| Your goal |
Write out the stretch of lines below that begins at the line with "[Menú] (703, 17)" and ends at the line with "Allow all cookies (568, 1203)", including both, exactly as given and nothing more.

| Given records |
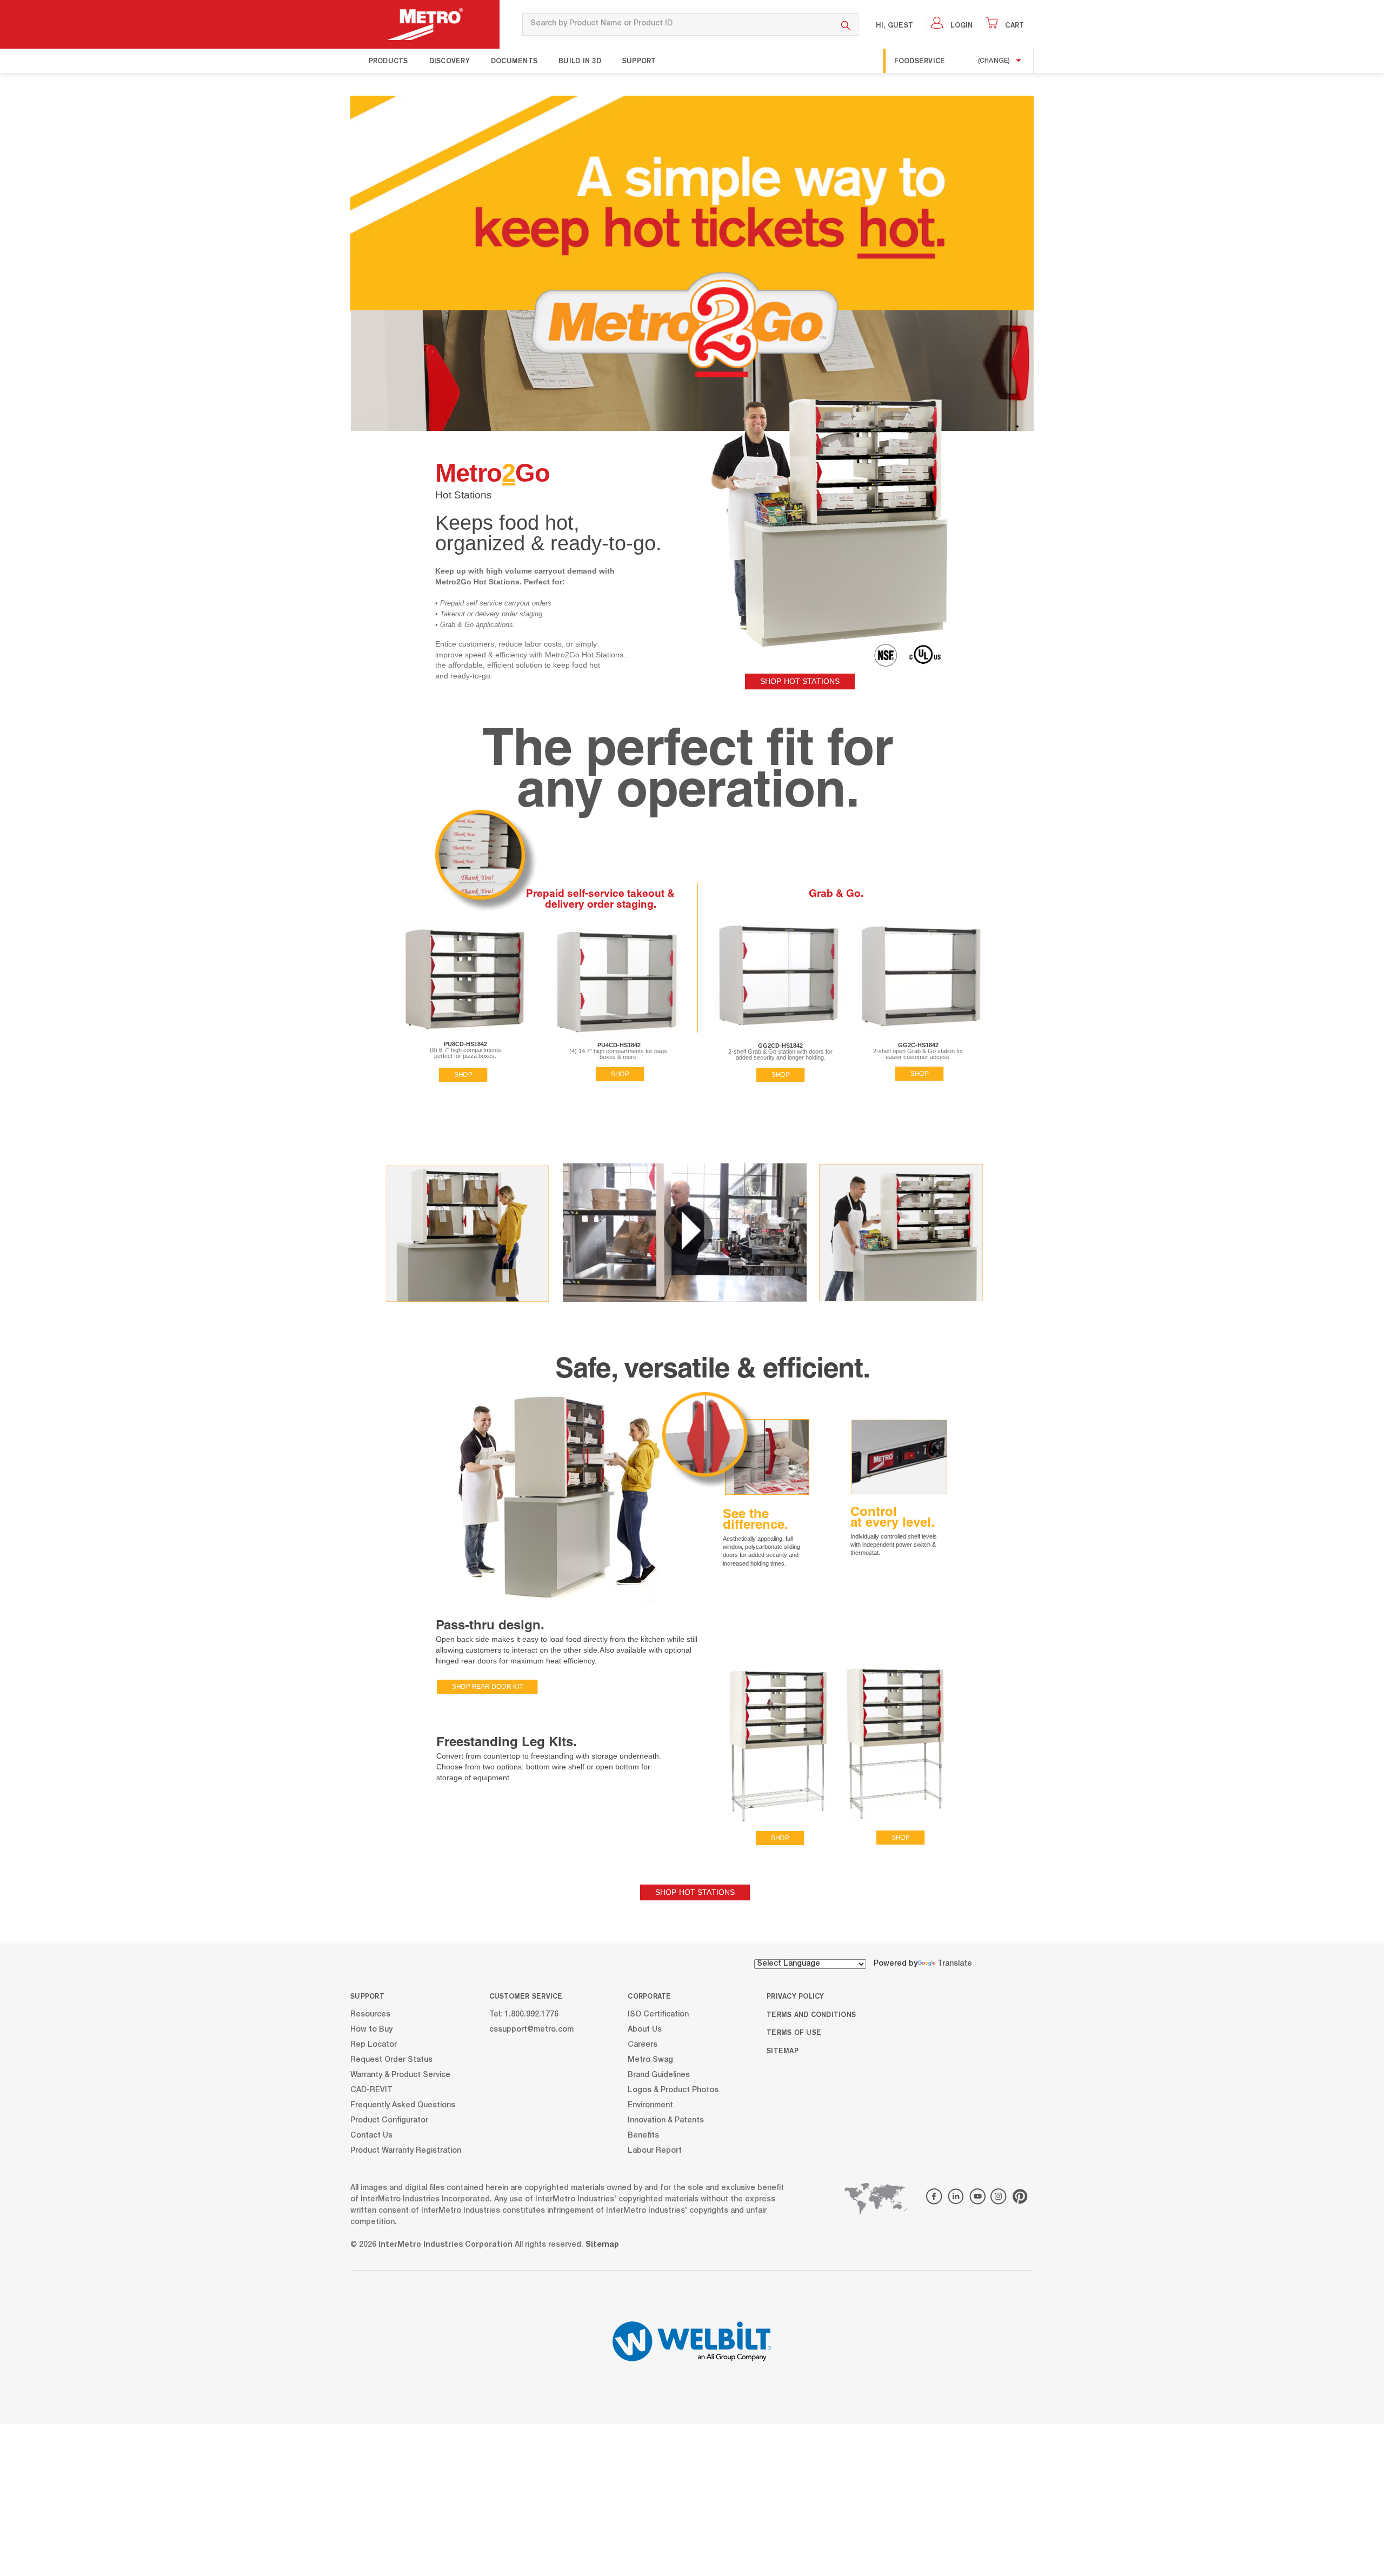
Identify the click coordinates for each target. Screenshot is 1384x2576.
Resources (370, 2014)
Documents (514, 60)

--

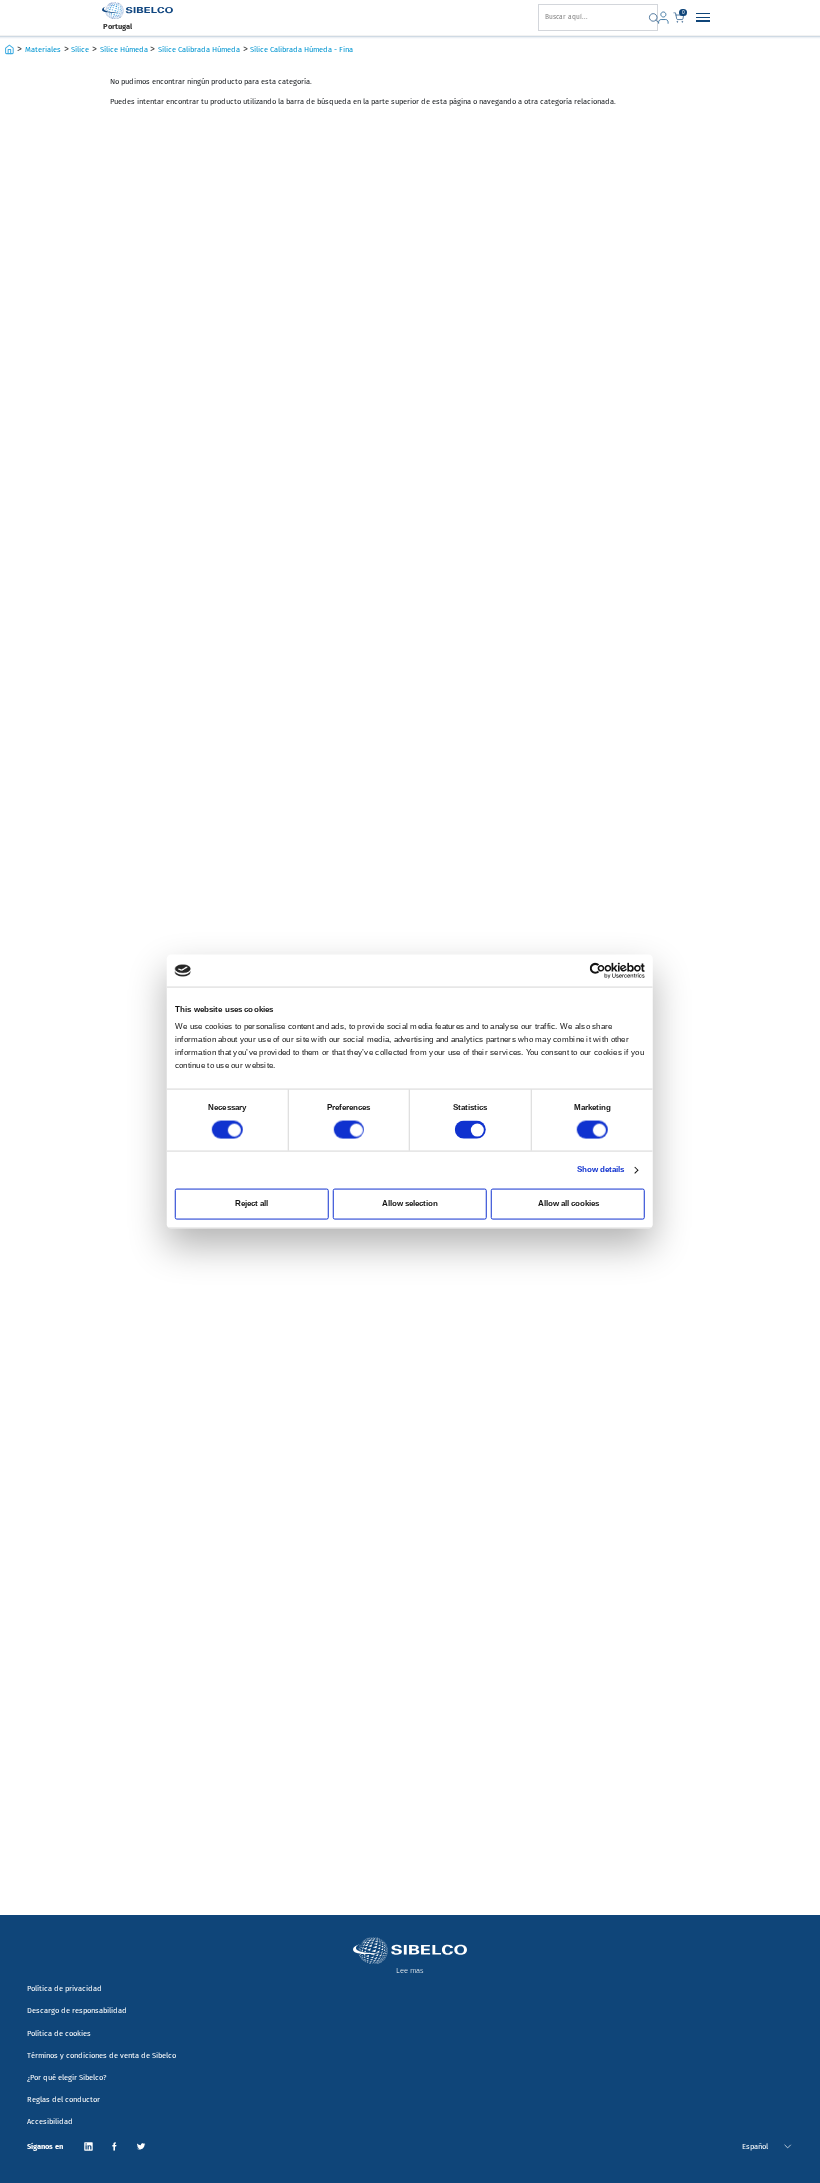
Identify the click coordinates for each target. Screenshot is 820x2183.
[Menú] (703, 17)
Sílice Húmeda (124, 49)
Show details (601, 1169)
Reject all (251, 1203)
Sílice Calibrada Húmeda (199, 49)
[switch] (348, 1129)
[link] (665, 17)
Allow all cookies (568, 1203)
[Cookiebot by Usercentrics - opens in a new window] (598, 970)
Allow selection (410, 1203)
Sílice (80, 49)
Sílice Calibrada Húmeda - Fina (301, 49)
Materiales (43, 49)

==

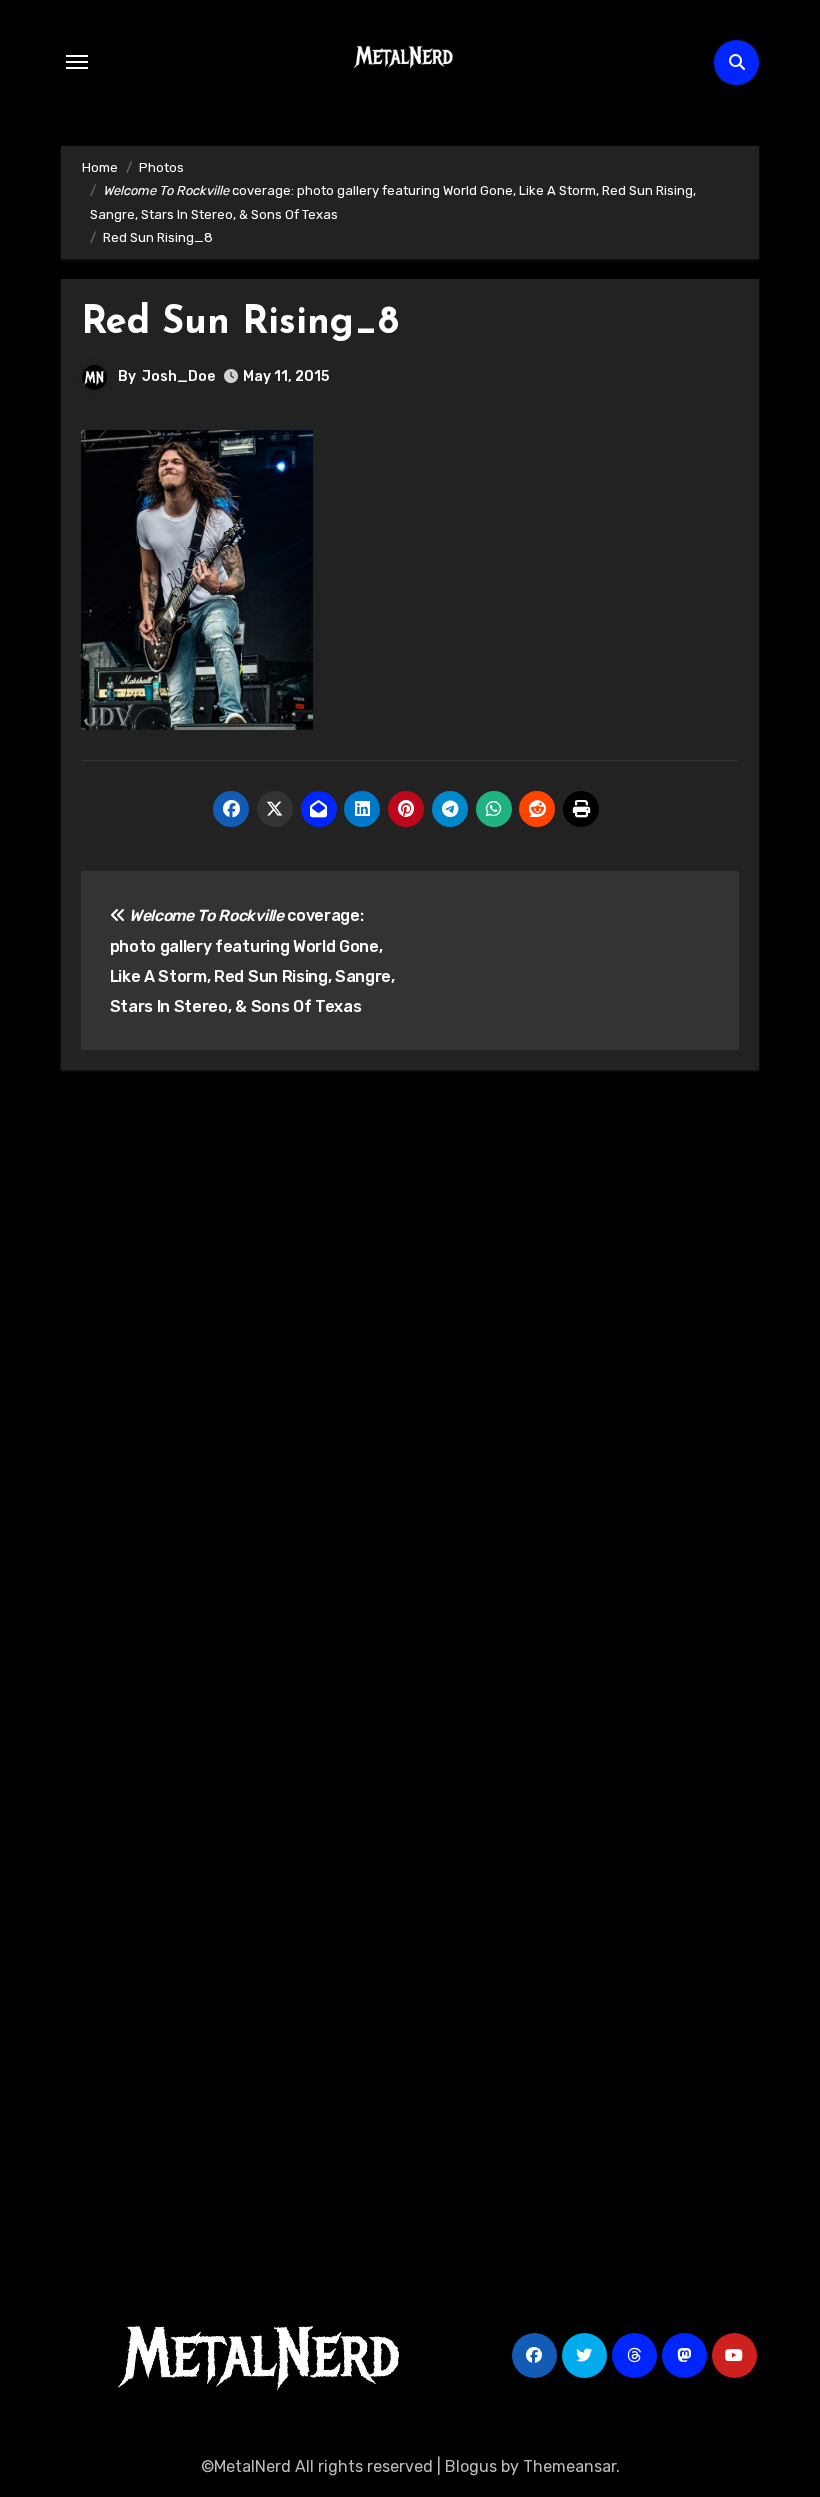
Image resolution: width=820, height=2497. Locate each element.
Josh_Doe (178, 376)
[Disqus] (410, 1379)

| Answer area |
[Menú] (703, 17)
Sílice Húmeda (124, 49)
Show details (601, 1169)
Reject all (251, 1203)
Sílice Calibrada Húmeda (199, 49)
[switch] (348, 1129)
[link] (665, 17)
Allow all cookies (568, 1203)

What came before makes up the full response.